■ Provided records:
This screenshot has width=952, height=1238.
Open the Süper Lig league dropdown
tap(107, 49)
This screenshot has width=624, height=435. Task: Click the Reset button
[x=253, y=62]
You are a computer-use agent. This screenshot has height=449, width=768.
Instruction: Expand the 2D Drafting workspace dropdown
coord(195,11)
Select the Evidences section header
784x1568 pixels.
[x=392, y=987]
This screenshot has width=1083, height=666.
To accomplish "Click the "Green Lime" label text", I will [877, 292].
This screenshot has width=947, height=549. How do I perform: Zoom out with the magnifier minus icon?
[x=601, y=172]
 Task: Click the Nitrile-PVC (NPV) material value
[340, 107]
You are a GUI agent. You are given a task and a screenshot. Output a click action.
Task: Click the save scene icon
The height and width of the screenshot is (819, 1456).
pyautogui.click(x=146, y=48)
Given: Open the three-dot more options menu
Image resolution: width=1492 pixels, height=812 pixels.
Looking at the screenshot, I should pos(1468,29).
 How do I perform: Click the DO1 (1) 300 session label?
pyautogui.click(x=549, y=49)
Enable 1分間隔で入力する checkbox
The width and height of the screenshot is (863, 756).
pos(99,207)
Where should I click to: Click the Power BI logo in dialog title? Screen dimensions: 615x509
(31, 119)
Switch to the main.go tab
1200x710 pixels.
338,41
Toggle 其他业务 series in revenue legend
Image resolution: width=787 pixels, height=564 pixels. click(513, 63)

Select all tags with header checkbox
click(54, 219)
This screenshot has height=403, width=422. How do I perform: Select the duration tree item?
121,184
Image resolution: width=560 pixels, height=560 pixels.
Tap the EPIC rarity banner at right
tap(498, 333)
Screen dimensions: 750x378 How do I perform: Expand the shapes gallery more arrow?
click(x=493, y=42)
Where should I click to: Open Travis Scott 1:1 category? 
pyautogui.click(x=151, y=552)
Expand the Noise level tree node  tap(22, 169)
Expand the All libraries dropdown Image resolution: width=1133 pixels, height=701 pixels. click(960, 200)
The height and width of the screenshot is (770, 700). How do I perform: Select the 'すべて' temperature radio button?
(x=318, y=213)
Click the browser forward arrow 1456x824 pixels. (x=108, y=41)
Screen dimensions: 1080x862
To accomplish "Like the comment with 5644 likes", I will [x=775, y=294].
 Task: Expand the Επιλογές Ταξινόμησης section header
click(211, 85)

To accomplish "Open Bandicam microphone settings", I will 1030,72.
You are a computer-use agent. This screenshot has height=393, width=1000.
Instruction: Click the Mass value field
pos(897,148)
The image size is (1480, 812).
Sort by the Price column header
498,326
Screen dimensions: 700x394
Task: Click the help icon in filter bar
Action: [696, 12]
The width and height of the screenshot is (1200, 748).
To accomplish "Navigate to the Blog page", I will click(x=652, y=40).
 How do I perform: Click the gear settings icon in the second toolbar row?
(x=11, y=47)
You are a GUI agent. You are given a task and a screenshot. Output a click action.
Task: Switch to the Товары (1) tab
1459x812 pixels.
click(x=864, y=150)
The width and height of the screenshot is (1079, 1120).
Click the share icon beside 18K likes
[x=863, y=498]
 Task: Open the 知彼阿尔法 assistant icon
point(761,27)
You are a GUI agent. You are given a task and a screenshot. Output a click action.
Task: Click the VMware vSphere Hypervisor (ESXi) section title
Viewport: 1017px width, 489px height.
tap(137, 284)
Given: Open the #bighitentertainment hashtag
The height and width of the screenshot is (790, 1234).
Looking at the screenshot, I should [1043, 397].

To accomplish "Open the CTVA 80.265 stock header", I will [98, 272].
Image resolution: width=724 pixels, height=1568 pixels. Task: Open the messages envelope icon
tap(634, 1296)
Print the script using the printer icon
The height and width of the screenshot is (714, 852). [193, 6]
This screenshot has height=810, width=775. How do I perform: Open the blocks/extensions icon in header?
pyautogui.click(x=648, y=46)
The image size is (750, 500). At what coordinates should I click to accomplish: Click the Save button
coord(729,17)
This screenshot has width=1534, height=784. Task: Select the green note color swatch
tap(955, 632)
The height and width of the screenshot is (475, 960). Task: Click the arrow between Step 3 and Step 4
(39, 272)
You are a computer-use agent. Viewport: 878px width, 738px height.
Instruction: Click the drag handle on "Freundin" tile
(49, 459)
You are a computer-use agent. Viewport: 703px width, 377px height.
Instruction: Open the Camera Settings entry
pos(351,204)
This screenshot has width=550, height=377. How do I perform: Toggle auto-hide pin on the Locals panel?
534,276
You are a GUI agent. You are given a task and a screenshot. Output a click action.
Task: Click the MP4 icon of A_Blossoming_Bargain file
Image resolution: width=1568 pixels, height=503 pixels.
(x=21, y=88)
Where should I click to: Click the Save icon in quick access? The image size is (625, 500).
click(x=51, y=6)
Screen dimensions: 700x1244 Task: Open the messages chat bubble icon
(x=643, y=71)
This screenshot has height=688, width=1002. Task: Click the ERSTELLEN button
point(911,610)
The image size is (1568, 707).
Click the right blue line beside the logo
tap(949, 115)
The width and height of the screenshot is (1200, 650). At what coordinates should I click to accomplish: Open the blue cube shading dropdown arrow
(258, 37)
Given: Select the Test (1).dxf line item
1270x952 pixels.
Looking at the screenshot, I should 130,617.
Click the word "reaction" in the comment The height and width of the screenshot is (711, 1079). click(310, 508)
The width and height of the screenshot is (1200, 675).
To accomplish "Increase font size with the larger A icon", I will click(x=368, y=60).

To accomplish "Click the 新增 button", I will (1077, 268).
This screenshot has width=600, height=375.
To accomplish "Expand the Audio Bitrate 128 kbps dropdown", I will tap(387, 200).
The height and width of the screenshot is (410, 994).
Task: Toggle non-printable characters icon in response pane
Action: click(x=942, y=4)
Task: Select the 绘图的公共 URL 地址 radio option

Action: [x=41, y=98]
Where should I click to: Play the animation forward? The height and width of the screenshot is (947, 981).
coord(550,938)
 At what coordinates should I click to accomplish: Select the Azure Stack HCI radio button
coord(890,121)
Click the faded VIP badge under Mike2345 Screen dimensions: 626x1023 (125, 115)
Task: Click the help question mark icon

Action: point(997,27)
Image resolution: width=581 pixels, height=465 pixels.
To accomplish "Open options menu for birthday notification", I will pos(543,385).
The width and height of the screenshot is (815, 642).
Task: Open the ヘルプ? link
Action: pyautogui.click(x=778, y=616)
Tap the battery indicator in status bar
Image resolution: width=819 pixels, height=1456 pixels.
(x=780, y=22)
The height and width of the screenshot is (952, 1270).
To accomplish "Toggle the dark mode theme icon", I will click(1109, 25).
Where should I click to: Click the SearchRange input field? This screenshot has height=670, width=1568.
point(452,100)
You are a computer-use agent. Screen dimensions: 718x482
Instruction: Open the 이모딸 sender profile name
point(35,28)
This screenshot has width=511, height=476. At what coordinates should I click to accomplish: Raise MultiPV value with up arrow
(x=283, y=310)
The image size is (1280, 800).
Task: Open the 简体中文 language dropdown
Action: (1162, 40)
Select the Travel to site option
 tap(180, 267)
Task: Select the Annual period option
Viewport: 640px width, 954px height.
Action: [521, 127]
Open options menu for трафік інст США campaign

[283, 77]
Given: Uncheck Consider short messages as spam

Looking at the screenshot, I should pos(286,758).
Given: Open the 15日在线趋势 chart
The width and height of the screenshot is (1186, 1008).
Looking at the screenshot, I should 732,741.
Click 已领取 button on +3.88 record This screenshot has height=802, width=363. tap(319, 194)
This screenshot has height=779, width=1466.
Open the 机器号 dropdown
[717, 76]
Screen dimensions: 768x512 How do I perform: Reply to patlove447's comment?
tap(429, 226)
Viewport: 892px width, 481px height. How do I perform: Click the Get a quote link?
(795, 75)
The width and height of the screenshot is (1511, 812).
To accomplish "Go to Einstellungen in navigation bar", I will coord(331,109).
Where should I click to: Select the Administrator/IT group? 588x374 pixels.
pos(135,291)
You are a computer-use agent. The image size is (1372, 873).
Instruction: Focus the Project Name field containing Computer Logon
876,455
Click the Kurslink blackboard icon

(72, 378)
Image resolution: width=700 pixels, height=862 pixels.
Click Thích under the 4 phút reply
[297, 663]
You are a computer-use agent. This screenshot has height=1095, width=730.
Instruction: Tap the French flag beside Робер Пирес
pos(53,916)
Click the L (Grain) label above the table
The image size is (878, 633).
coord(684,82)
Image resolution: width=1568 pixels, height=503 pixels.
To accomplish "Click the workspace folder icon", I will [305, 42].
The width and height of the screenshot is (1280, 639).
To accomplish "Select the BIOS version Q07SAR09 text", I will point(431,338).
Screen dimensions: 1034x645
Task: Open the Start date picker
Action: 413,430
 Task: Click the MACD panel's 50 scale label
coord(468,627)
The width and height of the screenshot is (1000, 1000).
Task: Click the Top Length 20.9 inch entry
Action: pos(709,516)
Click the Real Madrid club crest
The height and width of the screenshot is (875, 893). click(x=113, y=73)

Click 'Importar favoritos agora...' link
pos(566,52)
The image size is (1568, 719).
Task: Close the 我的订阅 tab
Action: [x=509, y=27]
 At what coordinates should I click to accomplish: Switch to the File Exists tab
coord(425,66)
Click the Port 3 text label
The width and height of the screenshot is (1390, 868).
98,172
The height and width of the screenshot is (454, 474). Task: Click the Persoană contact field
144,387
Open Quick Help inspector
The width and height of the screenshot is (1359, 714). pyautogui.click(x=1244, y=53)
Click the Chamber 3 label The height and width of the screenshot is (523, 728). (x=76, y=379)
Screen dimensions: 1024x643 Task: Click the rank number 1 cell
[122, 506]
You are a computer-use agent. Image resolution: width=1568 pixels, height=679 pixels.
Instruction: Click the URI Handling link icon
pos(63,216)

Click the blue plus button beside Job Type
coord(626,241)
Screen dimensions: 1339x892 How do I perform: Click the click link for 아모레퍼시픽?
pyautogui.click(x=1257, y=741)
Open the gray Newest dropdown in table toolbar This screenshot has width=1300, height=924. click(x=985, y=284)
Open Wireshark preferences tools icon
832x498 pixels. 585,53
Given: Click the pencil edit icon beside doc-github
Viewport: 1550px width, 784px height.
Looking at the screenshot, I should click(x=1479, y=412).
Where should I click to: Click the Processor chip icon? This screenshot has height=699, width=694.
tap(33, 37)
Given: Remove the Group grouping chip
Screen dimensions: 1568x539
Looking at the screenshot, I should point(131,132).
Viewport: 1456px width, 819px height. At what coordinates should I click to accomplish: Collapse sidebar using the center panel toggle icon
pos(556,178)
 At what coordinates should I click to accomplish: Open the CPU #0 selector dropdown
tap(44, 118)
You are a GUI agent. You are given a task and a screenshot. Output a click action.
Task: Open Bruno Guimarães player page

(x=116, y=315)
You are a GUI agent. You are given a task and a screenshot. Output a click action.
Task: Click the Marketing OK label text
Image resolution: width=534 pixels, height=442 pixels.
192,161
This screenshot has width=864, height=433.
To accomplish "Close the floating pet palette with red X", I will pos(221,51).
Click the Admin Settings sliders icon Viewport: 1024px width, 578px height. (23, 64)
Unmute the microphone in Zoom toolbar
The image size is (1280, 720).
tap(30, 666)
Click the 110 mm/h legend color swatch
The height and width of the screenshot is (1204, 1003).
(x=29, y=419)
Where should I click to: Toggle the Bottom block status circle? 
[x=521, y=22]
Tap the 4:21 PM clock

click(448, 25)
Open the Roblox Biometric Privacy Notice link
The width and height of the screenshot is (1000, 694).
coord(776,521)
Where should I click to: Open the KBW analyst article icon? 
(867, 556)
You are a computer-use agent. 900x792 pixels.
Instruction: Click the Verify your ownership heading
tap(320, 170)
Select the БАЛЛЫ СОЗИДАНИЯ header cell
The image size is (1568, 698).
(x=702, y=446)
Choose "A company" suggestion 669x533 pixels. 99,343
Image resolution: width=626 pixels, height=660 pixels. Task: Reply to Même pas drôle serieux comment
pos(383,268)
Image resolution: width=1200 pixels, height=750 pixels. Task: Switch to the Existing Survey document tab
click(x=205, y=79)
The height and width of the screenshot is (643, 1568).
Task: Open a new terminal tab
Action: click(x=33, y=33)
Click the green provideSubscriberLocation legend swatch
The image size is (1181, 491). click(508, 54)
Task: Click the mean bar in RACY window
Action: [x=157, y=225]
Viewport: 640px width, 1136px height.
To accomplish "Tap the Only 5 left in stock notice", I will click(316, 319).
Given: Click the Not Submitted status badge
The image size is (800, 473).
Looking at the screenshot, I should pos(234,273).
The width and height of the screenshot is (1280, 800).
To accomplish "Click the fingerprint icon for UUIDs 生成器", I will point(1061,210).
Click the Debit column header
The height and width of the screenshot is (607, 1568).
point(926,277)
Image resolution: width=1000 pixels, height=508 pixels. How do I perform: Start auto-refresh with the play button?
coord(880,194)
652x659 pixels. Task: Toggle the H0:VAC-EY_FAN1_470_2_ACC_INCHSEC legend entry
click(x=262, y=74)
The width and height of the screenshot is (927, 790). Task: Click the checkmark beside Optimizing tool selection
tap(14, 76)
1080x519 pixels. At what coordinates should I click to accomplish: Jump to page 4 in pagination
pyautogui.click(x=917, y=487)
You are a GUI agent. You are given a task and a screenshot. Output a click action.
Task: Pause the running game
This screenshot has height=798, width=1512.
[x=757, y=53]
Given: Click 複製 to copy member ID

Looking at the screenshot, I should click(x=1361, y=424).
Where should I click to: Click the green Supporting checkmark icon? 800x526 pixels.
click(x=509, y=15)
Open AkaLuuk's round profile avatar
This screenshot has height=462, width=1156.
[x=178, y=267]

■ Task details: Please write out, exactly as they appear above, only the lines in the stretch from the line with "Click the Chamber" through the line with "This screenshot has width=864, height=433.".

■ Task result:
Click the Chamber 3 label The height and width of the screenshot is (523, 728). (x=76, y=379)
Screen dimensions: 1024x643 Task: Click the rank number 1 cell
[122, 506]
You are a computer-use agent. Image resolution: width=1568 pixels, height=679 pixels.
Instruction: Click the URI Handling link icon
pos(63,216)

Click the blue plus button beside Job Type
coord(626,241)
Screen dimensions: 1339x892 How do I perform: Click the click link for 아모레퍼시픽?
pyautogui.click(x=1257, y=741)
Open the gray Newest dropdown in table toolbar This screenshot has width=1300, height=924. click(x=985, y=284)
Open Wireshark preferences tools icon
832x498 pixels. 585,53
Given: Click the pencil edit icon beside doc-github
Viewport: 1550px width, 784px height.
Looking at the screenshot, I should click(x=1479, y=412).
Where should I click to: Click the Processor chip icon? This screenshot has height=699, width=694.
tap(33, 37)
Given: Remove the Group grouping chip
Screen dimensions: 1568x539
Looking at the screenshot, I should point(131,132).
Viewport: 1456px width, 819px height. At what coordinates should I click to accomplish: Collapse sidebar using the center panel toggle icon
pos(556,178)
 At what coordinates should I click to accomplish: Open the CPU #0 selector dropdown
tap(44, 118)
You are a GUI agent. You are given a task and a screenshot. Output a click action.
Task: Open Bruno Guimarães player page

(x=116, y=315)
You are a GUI agent. You are given a task and a screenshot. Output a click action.
Task: Click the Marketing OK label text
Image resolution: width=534 pixels, height=442 pixels.
192,161
This screenshot has width=864, height=433.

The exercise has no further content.